• Task statement
Beginning with the line containing "At what coordinates should I click to accomplish: Uncheck", give every line again exactly as it is, ending with the last line of the entries.

---- Material for this exercise

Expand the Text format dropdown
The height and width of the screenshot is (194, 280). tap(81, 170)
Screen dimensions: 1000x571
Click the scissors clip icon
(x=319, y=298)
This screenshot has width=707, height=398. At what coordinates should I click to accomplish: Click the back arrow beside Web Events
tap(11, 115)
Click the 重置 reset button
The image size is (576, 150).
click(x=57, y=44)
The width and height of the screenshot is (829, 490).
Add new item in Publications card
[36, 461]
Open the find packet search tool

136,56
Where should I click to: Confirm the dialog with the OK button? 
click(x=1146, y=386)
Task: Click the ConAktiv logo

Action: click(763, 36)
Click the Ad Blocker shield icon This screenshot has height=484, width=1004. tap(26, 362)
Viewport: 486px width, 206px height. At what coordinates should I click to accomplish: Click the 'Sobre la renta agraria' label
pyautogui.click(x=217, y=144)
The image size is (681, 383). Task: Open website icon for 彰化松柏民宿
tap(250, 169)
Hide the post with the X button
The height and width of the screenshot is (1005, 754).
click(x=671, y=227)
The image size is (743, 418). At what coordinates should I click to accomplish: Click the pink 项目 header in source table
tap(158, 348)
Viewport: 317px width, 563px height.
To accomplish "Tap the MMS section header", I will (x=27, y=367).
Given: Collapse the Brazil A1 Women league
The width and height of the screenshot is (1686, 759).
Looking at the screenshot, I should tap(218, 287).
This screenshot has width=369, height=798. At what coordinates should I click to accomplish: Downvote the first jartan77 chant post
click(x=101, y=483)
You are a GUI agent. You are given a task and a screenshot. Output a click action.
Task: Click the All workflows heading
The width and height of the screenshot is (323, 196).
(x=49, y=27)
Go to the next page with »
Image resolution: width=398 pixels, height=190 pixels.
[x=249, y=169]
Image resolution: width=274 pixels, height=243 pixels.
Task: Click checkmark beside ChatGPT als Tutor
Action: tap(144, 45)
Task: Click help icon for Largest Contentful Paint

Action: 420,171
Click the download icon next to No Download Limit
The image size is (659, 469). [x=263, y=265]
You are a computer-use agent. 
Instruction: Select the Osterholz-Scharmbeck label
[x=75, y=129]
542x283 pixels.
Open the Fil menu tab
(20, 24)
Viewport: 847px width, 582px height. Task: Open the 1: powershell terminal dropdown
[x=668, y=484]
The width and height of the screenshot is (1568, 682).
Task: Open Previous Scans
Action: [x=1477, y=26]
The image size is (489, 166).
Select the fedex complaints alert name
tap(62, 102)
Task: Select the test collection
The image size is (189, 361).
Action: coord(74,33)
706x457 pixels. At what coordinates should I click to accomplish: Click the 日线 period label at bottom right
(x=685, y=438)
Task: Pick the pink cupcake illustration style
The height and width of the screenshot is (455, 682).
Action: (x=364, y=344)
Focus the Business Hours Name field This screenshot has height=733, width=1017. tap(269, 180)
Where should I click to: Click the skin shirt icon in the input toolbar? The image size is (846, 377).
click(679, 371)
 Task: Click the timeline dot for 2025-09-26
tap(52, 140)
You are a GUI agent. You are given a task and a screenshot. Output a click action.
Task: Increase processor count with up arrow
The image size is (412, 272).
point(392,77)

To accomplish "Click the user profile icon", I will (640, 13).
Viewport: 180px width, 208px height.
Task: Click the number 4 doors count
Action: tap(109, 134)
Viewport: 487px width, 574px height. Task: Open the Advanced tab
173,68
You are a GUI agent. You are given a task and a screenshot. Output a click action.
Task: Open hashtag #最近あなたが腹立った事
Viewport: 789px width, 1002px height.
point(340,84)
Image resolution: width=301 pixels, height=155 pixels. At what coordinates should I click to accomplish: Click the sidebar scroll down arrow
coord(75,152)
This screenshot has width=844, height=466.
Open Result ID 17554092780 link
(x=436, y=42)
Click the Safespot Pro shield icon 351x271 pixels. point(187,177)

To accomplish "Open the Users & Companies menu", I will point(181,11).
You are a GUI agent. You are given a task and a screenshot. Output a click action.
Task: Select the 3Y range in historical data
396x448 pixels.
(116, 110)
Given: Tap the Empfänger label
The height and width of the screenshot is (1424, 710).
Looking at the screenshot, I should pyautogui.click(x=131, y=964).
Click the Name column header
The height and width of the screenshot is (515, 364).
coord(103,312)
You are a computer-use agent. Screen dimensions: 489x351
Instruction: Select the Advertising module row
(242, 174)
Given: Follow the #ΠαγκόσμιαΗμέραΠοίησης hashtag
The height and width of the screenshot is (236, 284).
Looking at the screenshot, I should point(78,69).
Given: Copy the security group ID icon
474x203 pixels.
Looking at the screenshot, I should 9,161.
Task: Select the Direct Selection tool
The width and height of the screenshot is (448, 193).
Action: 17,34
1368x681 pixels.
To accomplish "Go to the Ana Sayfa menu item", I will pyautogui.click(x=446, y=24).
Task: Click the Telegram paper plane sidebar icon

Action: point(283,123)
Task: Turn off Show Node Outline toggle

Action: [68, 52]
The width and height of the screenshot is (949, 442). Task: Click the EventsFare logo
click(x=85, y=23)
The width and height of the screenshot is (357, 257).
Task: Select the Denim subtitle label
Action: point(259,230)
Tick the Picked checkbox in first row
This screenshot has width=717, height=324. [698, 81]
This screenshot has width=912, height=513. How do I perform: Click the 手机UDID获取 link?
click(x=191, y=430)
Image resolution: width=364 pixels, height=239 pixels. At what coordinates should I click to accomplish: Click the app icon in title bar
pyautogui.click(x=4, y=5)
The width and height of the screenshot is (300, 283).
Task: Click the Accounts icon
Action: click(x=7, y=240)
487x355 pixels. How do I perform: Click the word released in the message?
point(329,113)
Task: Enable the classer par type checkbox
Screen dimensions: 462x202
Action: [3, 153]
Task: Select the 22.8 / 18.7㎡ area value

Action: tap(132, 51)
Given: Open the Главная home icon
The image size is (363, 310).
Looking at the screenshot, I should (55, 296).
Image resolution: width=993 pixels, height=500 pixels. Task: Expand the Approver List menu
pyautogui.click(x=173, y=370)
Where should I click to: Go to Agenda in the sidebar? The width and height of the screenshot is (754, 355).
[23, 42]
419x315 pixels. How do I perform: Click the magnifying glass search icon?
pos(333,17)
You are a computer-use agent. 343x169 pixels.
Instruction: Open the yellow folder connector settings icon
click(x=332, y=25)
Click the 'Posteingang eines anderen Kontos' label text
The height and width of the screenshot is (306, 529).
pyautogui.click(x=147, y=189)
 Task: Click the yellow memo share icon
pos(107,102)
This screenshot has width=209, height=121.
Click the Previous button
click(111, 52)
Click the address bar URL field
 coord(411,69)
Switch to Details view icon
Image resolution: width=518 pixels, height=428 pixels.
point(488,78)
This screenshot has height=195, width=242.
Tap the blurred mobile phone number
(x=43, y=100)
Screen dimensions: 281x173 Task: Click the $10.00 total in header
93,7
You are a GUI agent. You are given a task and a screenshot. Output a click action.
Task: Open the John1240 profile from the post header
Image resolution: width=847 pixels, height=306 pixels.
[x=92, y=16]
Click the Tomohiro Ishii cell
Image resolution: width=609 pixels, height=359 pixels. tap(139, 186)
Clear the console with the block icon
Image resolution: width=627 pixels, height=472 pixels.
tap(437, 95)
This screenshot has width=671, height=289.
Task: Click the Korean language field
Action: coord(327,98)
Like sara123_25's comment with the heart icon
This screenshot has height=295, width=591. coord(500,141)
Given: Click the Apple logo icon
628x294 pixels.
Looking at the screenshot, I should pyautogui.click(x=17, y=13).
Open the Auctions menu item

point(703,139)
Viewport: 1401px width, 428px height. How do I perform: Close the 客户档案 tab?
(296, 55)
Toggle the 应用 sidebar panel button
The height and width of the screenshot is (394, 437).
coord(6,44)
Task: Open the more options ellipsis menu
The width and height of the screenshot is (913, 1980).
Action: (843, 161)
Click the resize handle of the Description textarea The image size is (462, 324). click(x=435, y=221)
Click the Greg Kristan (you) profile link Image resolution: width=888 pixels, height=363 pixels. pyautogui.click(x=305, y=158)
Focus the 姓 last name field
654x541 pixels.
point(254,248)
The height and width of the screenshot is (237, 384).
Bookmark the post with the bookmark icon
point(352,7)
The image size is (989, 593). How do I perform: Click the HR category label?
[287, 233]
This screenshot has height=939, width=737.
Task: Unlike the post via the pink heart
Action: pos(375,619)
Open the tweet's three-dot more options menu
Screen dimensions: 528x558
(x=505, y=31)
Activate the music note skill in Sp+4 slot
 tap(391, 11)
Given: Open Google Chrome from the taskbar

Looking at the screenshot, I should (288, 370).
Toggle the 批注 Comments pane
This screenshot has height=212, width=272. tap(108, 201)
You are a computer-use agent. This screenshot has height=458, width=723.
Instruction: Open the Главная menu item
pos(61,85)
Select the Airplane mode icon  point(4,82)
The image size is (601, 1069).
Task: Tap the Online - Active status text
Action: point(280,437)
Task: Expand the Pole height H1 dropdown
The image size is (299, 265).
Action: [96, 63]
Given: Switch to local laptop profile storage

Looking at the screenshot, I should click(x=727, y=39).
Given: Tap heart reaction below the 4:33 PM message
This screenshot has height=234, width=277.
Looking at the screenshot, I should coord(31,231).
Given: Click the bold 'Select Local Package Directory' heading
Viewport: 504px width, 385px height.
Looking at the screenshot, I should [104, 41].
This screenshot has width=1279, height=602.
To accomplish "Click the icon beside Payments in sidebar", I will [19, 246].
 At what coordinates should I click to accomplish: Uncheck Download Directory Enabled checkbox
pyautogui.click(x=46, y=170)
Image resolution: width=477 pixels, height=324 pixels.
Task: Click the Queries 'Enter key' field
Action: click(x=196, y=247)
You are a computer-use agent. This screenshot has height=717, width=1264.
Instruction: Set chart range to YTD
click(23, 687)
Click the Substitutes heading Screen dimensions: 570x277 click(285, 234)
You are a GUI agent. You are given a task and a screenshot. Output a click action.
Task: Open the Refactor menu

--------

• Output for this task
 At what coordinates should I click to accomplish: Uncheck Download Directory Enabled checkbox
pyautogui.click(x=46, y=170)
Image resolution: width=477 pixels, height=324 pixels.
Task: Click the Queries 'Enter key' field
Action: click(x=196, y=247)
You are a computer-use agent. This screenshot has height=717, width=1264.
Instruction: Set chart range to YTD
click(23, 687)
Click the Substitutes heading Screen dimensions: 570x277 click(285, 234)
You are a GUI agent. You are given a task and a screenshot. Output a click action.
Task: Open the Refactor menu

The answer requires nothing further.